*** Begin section ***
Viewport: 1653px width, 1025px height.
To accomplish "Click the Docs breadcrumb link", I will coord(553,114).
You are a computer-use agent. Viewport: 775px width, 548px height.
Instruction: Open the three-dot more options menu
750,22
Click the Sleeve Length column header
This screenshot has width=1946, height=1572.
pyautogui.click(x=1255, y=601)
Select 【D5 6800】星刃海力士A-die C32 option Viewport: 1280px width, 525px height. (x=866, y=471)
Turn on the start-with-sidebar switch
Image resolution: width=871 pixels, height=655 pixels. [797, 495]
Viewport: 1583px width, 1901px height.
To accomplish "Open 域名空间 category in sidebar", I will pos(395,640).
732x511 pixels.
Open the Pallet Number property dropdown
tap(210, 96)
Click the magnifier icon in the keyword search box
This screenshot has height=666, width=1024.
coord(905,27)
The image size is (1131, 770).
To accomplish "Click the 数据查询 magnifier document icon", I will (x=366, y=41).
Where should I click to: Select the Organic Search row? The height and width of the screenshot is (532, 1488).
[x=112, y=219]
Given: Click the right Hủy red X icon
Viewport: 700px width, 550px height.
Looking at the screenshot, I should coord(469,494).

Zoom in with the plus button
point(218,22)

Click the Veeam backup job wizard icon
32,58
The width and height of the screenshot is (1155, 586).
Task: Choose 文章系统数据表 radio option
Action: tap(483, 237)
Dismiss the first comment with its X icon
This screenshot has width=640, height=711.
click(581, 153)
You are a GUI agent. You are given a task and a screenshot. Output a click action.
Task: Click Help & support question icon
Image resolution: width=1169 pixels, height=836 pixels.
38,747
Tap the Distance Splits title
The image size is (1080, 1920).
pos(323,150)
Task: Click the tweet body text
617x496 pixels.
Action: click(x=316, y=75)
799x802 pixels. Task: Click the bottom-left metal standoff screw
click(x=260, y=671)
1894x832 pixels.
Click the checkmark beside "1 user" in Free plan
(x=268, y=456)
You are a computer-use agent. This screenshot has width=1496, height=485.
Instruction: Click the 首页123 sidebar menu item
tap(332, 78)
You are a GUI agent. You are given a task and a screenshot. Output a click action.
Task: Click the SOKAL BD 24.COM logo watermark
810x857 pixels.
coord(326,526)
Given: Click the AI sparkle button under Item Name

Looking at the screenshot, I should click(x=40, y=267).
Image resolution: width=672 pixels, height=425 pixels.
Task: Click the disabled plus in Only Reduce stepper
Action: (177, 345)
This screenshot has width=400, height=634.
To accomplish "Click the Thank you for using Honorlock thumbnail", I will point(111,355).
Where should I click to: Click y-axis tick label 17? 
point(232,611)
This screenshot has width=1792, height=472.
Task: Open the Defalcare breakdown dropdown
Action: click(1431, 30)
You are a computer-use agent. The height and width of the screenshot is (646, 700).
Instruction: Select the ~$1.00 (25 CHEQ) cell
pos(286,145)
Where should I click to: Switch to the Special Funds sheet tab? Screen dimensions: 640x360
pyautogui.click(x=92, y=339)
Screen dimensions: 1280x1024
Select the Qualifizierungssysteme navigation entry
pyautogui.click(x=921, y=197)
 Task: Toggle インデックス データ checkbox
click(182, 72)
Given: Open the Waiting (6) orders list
*** End section ***
→ Task directions:
Repeat the data in its entirety, exactly as written.

→ Completed exercise:
Viewport: 1653px width, 1025px height.
To accomplish "Click the Docs breadcrumb link", I will coord(553,114).
You are a computer-use agent. Viewport: 775px width, 548px height.
Instruction: Open the three-dot more options menu
750,22
Click the Sleeve Length column header
This screenshot has width=1946, height=1572.
pyautogui.click(x=1255, y=601)
Select 【D5 6800】星刃海力士A-die C32 option Viewport: 1280px width, 525px height. (x=866, y=471)
Turn on the start-with-sidebar switch
Image resolution: width=871 pixels, height=655 pixels. [797, 495]
Viewport: 1583px width, 1901px height.
To accomplish "Open 域名空间 category in sidebar", I will pos(395,640).
732x511 pixels.
Open the Pallet Number property dropdown
tap(210, 96)
Click the magnifier icon in the keyword search box
This screenshot has height=666, width=1024.
coord(905,27)
The image size is (1131, 770).
To accomplish "Click the 数据查询 magnifier document icon", I will (x=366, y=41).
Where should I click to: Select the Organic Search row? The height and width of the screenshot is (532, 1488).
[x=112, y=219]
Given: Click the right Hủy red X icon
Viewport: 700px width, 550px height.
Looking at the screenshot, I should coord(469,494).

Zoom in with the plus button
point(218,22)

Click the Veeam backup job wizard icon
32,58
The width and height of the screenshot is (1155, 586).
Task: Choose 文章系统数据表 radio option
Action: tap(483, 237)
Dismiss the first comment with its X icon
This screenshot has width=640, height=711.
click(581, 153)
You are a GUI agent. You are given a task and a screenshot. Output a click action.
Task: Click Help & support question icon
Image resolution: width=1169 pixels, height=836 pixels.
38,747
Tap the Distance Splits title
The image size is (1080, 1920).
pos(323,150)
Task: Click the tweet body text
617x496 pixels.
Action: click(x=316, y=75)
799x802 pixels. Task: Click the bottom-left metal standoff screw
click(x=260, y=671)
1894x832 pixels.
Click the checkmark beside "1 user" in Free plan
(x=268, y=456)
You are a computer-use agent. This screenshot has width=1496, height=485.
Instruction: Click the 首页123 sidebar menu item
tap(332, 78)
You are a GUI agent. You are given a task and a screenshot. Output a click action.
Task: Click the SOKAL BD 24.COM logo watermark
810x857 pixels.
coord(326,526)
Given: Click the AI sparkle button under Item Name

Looking at the screenshot, I should click(x=40, y=267).
Image resolution: width=672 pixels, height=425 pixels.
Task: Click the disabled plus in Only Reduce stepper
Action: (177, 345)
This screenshot has width=400, height=634.
To accomplish "Click the Thank you for using Honorlock thumbnail", I will point(111,355).
Where should I click to: Click y-axis tick label 17? 
point(232,611)
This screenshot has width=1792, height=472.
Task: Open the Defalcare breakdown dropdown
Action: click(1431, 30)
You are a computer-use agent. The height and width of the screenshot is (646, 700).
Instruction: Select the ~$1.00 (25 CHEQ) cell
pos(286,145)
Where should I click to: Switch to the Special Funds sheet tab? Screen dimensions: 640x360
pyautogui.click(x=92, y=339)
Screen dimensions: 1280x1024
Select the Qualifizierungssysteme navigation entry
pyautogui.click(x=921, y=197)
 Task: Toggle インデックス データ checkbox
click(182, 72)
Given: Open the Waiting (6) orders list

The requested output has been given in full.